Data in this exercise

———

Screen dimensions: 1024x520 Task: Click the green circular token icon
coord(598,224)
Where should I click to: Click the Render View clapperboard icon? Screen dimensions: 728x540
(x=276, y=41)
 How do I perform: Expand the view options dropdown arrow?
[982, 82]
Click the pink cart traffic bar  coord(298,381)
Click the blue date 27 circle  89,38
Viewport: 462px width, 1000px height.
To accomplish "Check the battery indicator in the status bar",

———

Objective
Copy out every one of the records above exactly as each line stands.

Worked answer
Screen dimensions: 1024x520 Task: Click the green circular token icon
coord(598,224)
Where should I click to: Click the Render View clapperboard icon? Screen dimensions: 728x540
(x=276, y=41)
 How do I perform: Expand the view options dropdown arrow?
[982, 82]
Click the pink cart traffic bar  coord(298,381)
Click the blue date 27 circle  89,38
Viewport: 462px width, 1000px height.
To accomplish "Check the battery indicator in the status bar",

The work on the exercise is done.